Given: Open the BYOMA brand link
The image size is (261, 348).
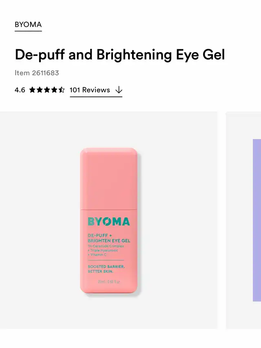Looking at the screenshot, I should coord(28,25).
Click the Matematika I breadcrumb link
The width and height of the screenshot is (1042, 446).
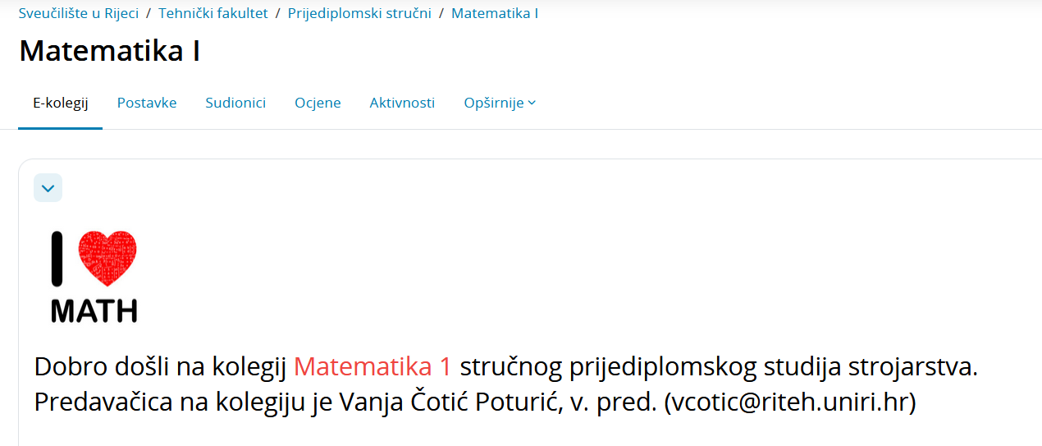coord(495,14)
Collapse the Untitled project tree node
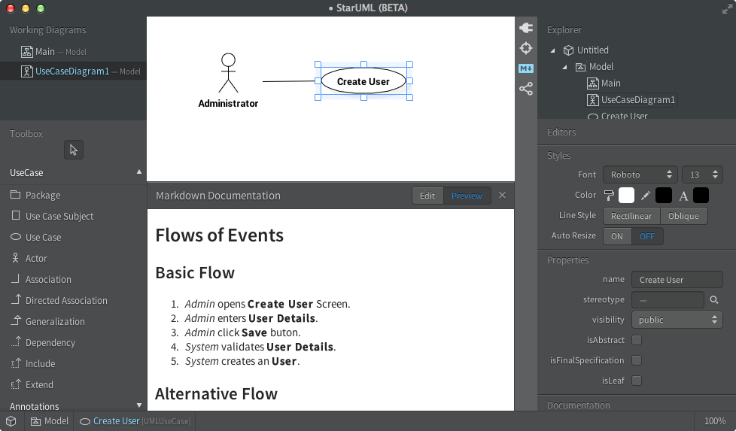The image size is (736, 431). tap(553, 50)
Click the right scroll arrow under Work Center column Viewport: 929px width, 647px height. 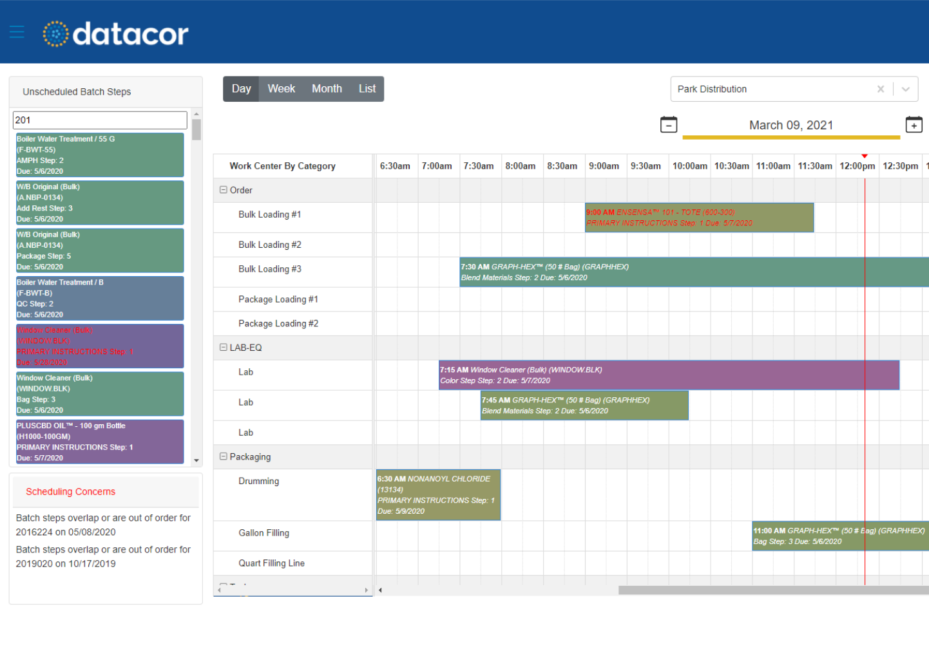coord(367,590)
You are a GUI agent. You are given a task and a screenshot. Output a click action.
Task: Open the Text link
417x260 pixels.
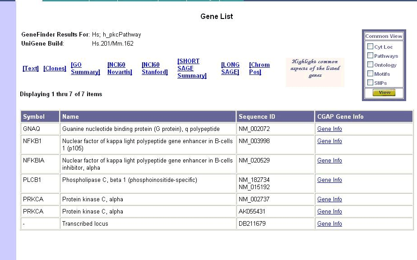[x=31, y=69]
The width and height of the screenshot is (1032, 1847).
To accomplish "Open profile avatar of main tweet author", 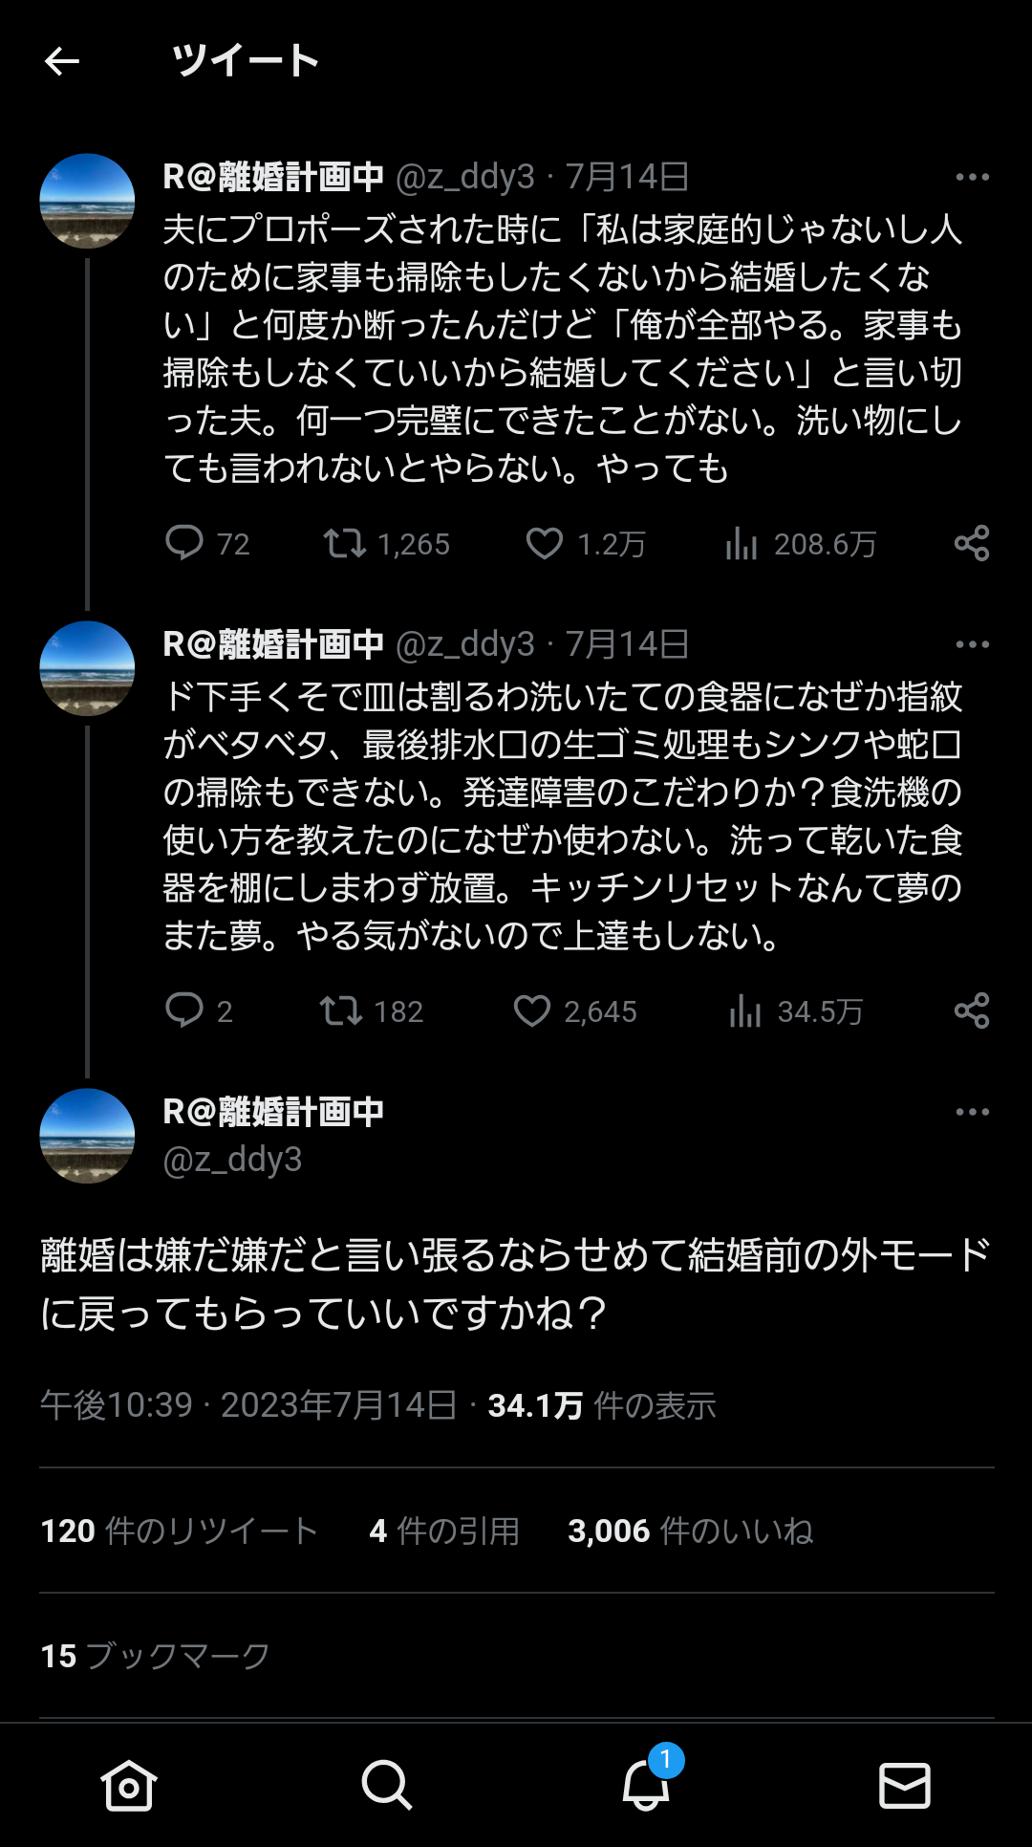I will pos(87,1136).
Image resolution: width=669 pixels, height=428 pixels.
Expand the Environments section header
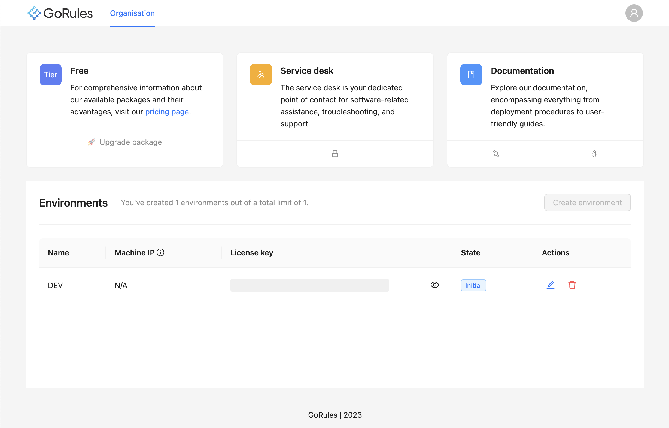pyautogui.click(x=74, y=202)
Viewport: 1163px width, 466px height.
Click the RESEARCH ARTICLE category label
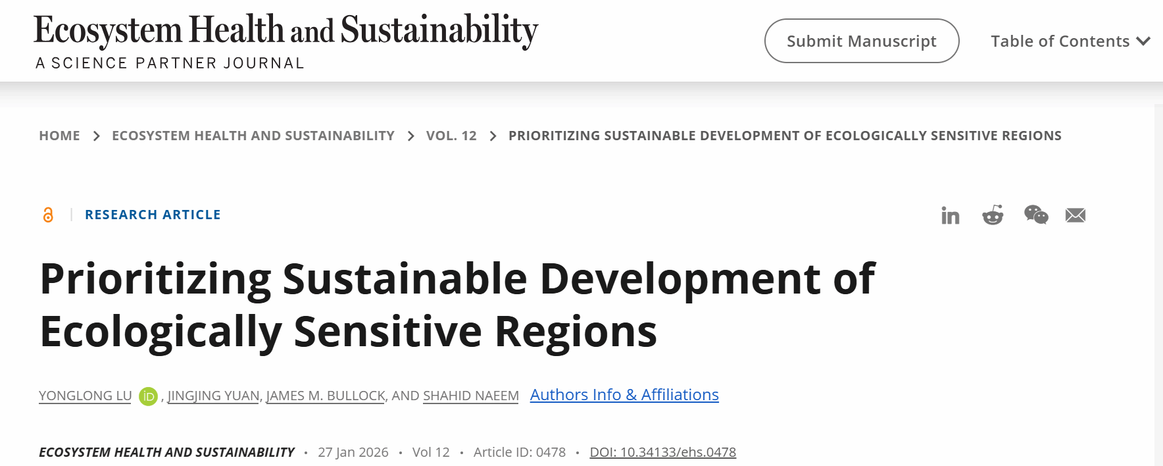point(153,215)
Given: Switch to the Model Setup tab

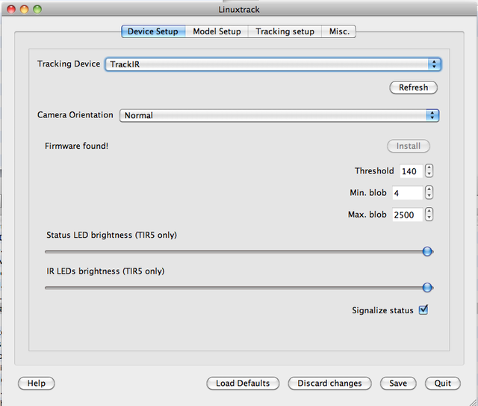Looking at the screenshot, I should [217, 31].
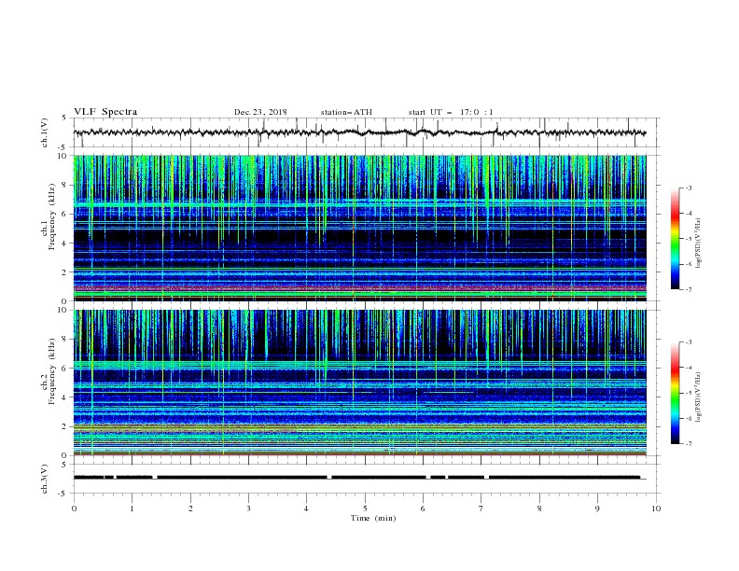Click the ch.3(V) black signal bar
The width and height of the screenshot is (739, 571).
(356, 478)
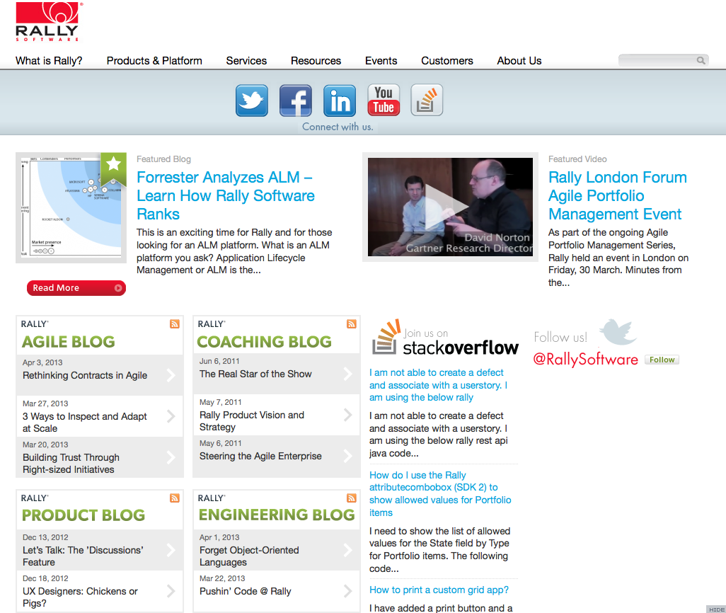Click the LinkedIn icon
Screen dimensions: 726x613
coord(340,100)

————

> **TASK REQUIREMENTS**
From the line with "Viewport: 1163px width, 466px height." through the last line of the entries above, transcribe everything exactly, both ends included, but not the pictures.

> **OUTPUT BELOW**
Viewport: 1163px width, 466px height.
Click the RESEARCH ARTICLE category label
point(153,215)
Given: Switch to the Model Setup tab

Looking at the screenshot, I should [217, 31].
Click the ch.3(V) black signal bar
The width and height of the screenshot is (739, 571).
(356, 478)
Click the LinkedIn icon
Screen dimensions: 726x613
coord(340,100)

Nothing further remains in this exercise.